2 Drag emails to the calendar

The macOS Calendar app supports dragging and dropping and you may not have realized this, but emails can be dragged from the Mail app and dropped on a day in the calendar to create an event. This is a brilliant way to create calendar events from emails and it has some advantages over other methods.

Screenshot showing making a calendar event from an email in the Mail app on the Apple Mac
Drag from the Mail inbox and drop on the Calendar app

Open the Mail app and there is a column that lists the emails in your inbox. Click and drag an email from the inbox and drop it on a day in the Calendar app. An entry is created and a panel appears with the details.

The details can be clicked, so if you want to change the time or ther alert, just click them. The title of the event is taken from the email subject, which is often fine, but it can be clicked, edited and changed if you want.

The big advantage of creating a calendar event this way is that a link, Show in Mail, is automatically added to it. If you open Calendar, click an event to see the details, you can then click the Show in Mail link to read the email that prompted you to create the event.

3 Drag email subjects to the calendar

Text can be dragged to the Calendar app and dropped on a day in order to create calendar events from emails. For example, you could highlight the subject in an email and then drag it to the calendar and drop it to create an event.

Screenshot showing Mail and Calendar on the Apple Mac
Drag email subjects in Mail to the Calendar app

The email subject is used for the title of the new event. The date is the day you dropped it on and the other details can be edited if necessary.

Dragging and dropping the subject does not create a link back to the original email as the previous method did, so you may find it less useful.

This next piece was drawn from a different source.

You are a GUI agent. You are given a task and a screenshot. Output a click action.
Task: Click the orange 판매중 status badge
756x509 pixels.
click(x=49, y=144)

4 Drag email contents to the calendar

Drag an email from the inbox to Calendar and it automatically adds a link back to the original message in the Mail app. However, it does not add the message contents. This means that you have to deal with two apps, Calendar to see the event and Mail to read the email. What if you want to see the email contents in the calendar event?

Screenshot showing an email in a calendar event on the Apple Mac
Drag email content to notes in a calendar event

There is a way to do this and after creating a new event, the email contents can be dragged and dropped into the event popup.

In the Mail app, open the email. Click in the message body and press Cmd+A to select all, or click and drag over the message with the mouse to select the content you want. Then click and drag the selection to the event and drop it where it says Add Notes, URL or Attachments.

The email contents are automatically inserted into the event as notes. This is great and it means that you can read an email that generated an event within Calendar without having to open the Mail app.

The only slight disappointment with this is that only plain text is inserted. There are no images and no links. This means that it would not work with a mainly image-based email. All you would get is what little text is in the email. However, it works great with mostly text emails.